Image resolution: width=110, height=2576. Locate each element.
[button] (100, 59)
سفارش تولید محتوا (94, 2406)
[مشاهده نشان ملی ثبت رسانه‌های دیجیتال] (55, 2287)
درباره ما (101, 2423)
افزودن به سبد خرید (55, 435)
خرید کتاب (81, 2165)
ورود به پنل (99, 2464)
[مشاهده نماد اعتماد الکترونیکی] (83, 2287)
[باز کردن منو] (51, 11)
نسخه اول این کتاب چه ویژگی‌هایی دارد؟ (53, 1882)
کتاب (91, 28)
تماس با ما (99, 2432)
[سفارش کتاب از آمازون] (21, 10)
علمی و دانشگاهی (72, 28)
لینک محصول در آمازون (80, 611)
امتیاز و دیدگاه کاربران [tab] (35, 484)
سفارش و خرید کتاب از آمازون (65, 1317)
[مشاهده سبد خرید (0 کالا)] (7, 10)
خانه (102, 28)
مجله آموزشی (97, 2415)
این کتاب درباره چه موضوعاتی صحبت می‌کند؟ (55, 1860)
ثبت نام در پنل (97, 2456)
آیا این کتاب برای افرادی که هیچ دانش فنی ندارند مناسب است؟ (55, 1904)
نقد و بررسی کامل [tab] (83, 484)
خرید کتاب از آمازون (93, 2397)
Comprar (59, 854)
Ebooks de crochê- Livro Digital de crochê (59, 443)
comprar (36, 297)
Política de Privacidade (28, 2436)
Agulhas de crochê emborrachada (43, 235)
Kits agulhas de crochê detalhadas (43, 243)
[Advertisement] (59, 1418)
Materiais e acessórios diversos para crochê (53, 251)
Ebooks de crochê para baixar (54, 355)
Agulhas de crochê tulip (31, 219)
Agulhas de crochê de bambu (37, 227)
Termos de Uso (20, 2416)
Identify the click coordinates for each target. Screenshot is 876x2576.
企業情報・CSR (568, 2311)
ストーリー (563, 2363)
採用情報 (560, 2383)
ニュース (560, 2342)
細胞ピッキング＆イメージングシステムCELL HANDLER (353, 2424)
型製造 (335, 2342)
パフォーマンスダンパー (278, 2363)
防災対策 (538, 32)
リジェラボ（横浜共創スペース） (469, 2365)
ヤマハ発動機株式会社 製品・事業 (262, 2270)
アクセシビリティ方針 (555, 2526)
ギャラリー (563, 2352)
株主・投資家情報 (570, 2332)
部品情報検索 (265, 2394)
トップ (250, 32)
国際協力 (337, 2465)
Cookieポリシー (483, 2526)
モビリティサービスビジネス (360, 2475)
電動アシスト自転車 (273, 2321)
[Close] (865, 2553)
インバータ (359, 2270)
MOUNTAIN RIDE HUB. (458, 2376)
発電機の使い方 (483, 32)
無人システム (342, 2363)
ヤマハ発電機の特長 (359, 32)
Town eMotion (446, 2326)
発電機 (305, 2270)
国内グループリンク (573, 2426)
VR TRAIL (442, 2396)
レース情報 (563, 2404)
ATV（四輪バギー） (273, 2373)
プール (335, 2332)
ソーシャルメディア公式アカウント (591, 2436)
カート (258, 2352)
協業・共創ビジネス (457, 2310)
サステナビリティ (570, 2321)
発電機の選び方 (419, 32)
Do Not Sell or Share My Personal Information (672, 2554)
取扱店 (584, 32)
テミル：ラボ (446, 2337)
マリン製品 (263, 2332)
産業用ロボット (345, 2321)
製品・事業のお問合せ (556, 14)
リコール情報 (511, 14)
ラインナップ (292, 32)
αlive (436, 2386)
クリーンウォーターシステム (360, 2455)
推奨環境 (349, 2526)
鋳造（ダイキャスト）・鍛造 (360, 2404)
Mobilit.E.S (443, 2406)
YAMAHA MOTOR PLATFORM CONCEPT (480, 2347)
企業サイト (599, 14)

• **WHAT YOU WILL DO**
Word for word, restate the whole of the material above.

• **EXERCISE SOLUTION**
Image resolution: width=110, height=2576. Locate each element.
[button] (100, 59)
سفارش تولید محتوا (94, 2406)
[مشاهده نشان ملی ثبت رسانه‌های دیجیتال] (55, 2287)
درباره ما (101, 2423)
افزودن به سبد خرید (55, 435)
خرید کتاب (81, 2165)
ورود به پنل (99, 2464)
[مشاهده نماد اعتماد الکترونیکی] (83, 2287)
[باز کردن منو] (51, 11)
نسخه اول این کتاب چه ویژگی‌هایی دارد؟ (53, 1882)
کتاب (91, 28)
تماس با ما (99, 2432)
[سفارش کتاب از آمازون] (21, 10)
علمی و دانشگاهی (72, 28)
لینک محصول در آمازون (80, 611)
امتیاز و دیدگاه کاربران [tab] (35, 484)
سفارش و خرید کتاب از آمازون (65, 1317)
[مشاهده سبد خرید (0 کالا)] (7, 10)
خانه (102, 28)
مجله آموزشی (97, 2415)
این کتاب درباره چه موضوعاتی صحبت می‌کند؟ (55, 1860)
ثبت نام در پنل (97, 2456)
آیا این کتاب برای افرادی که هیچ دانش فنی ندارند مناسب است؟ (55, 1904)
نقد و بررسی کامل [tab] (83, 484)
خرید کتاب از آمازون (93, 2397)
Comprar (59, 854)
Ebooks de crochê- Livro Digital de crochê (59, 443)
comprar (36, 297)
Política de Privacidade (28, 2436)
Agulhas de crochê emborrachada (43, 235)
Kits agulhas de crochê detalhadas (43, 243)
[Advertisement] (59, 1418)
Materiais e acessórios diversos para crochê (53, 251)
Ebooks de crochê para baixar (54, 355)
Agulhas de crochê tulip (31, 219)
Agulhas de crochê de bambu (37, 227)
Termos de Uso (20, 2416)
Identify the click coordinates for each target. Screenshot is 876x2576.
企業情報・CSR (568, 2311)
ストーリー (563, 2363)
採用情報 (560, 2383)
ニュース (560, 2342)
細胞ピッキング＆イメージングシステムCELL HANDLER (353, 2424)
型製造 (335, 2342)
パフォーマンスダンパー (278, 2363)
防災対策 (538, 32)
リジェラボ（横浜共創スペース） (469, 2365)
ヤマハ発動機株式会社 製品・事業 (262, 2270)
アクセシビリティ方針 (555, 2526)
ギャラリー (563, 2352)
株主・投資家情報 (570, 2332)
部品情報検索 (265, 2394)
トップ (250, 32)
国際協力 (337, 2465)
Cookieポリシー (483, 2526)
モビリティサービスビジネス (360, 2475)
電動アシスト自転車 (273, 2321)
[Close] (865, 2553)
インバータ (359, 2270)
MOUNTAIN RIDE HUB. (458, 2376)
発電機の使い方 (483, 32)
無人システム (342, 2363)
ヤマハ発電機の特長 (359, 32)
Town eMotion (446, 2326)
発電機 (305, 2270)
国内グループリンク (573, 2426)
VR TRAIL (442, 2396)
レース情報 (563, 2404)
ATV（四輪バギー） (273, 2373)
プール (335, 2332)
ソーシャルメディア公式アカウント (591, 2436)
カート (258, 2352)
協業・共創ビジネス (457, 2310)
サステナビリティ (570, 2321)
発電機の選び方 (419, 32)
Do Not Sell or Share My Personal Information (672, 2554)
取扱店 (584, 32)
テミル：ラボ (446, 2337)
マリン製品 (263, 2332)
産業用ロボット (345, 2321)
製品・事業のお問合せ (556, 14)
リコール情報 (511, 14)
ラインナップ (292, 32)
αlive (436, 2386)
クリーンウォーターシステム (360, 2455)
推奨環境 (349, 2526)
鋳造（ダイキャスト）・鍛造 (360, 2404)
Mobilit.E.S (443, 2406)
YAMAHA MOTOR PLATFORM CONCEPT (480, 2347)
企業サイト (599, 14)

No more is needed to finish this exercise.